Cash, cash equivalents and short-term investments totaled $3,751,000 as of March 31, 2009, compared to $3,434,000 as of December 31, 2008. We believe our liquidity and expected cash flows from operations should be sufficient to meet expected working capital, capital expenditure and R&D requirements for the short term. As the economy improves, we anticipate that cash flows from operations will generate sufficient cash flow to meet our long term liquidity needs. As of March 31, 2009, we had no borrowings under our $6,000,000 revolving line of credit. Availability under this agreement may be limited by our eligible collateral value, which we have not calculated because we have no borrowings. With the significant decline we have experienced in our accounts receivable, we believe our availability under the revolving line of credit is substantially less than $6,000,000. We were not in compliance with our loan covenants as of March 31, 2009, but received a loan covenant waiver from the bank.

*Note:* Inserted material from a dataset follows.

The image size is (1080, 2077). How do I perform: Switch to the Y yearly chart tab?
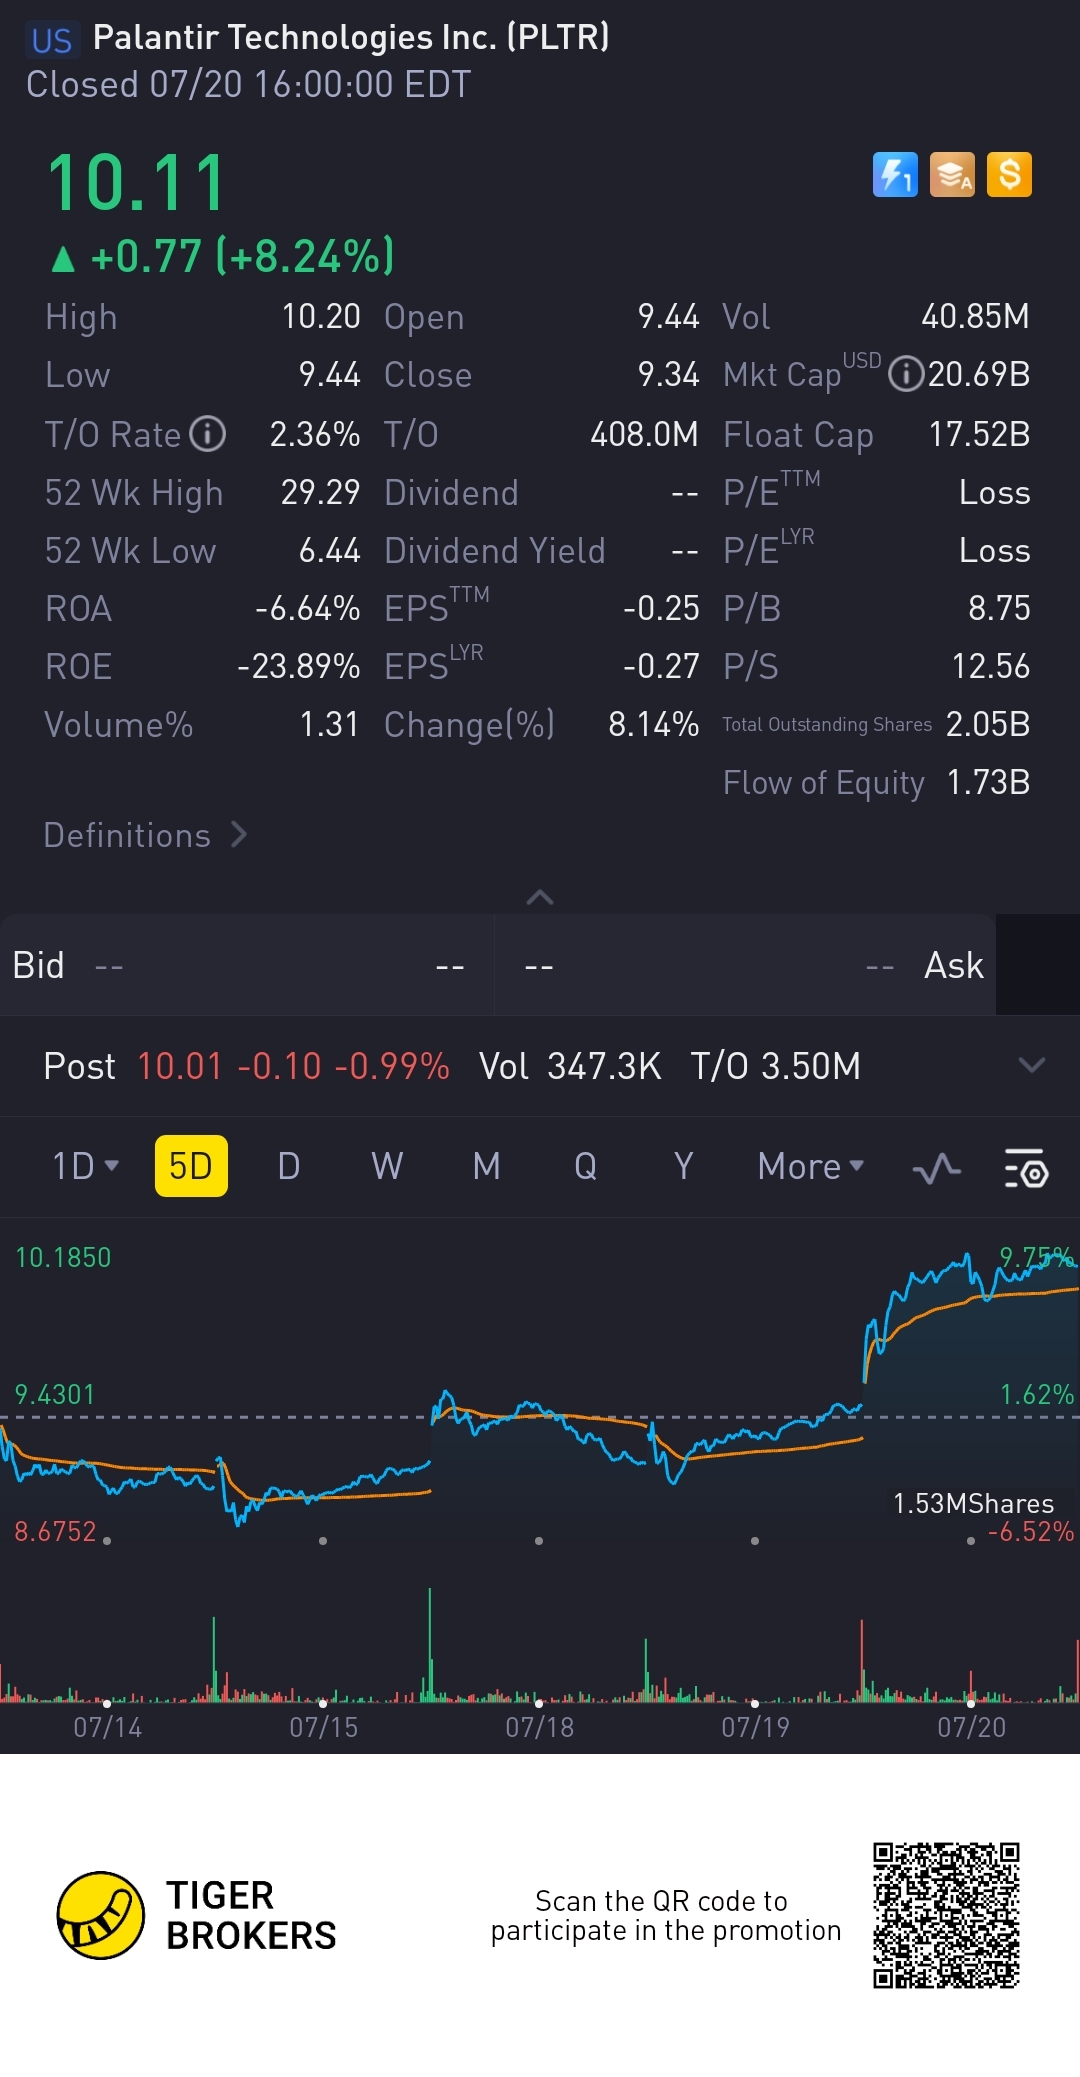(x=683, y=1166)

Because interest rates are historically low, we have established an investment committee consisting of two independent directors and our CEO/CFO to evaluate alternative investment options for excess funds to improve our returns. These investments may include less than investment grade bonds or other securities that the committee feels are likely to increase in value and/or provide a higher interest return. Though we have not currently invested in any such instruments, future investments made by the Investment Committee could subject us to a higher risk of loss than our current insured or government backed investments.
Our Board of Directors declared a cash dividend on February 2, 2009 of $0.05 per common share payable on February 27, 2009 to shareholders of record at the close of business on February 12, 2009. The quarterly dividend was declared in connection with the Board's decision in 2006 to establish an annual cash dividend of $0.20 per share, payable at $0.05 per quarter. The payment of future cash dividends under the policy is subject to the approval of our Board of Directors.
Critical Accounting Policies
Please reference Part II-Item 7, Management's Discussion and Analysis of Financial Condition and Results of Operations, of our Annual Report on Form 10-K for the year ended December 31, 2008.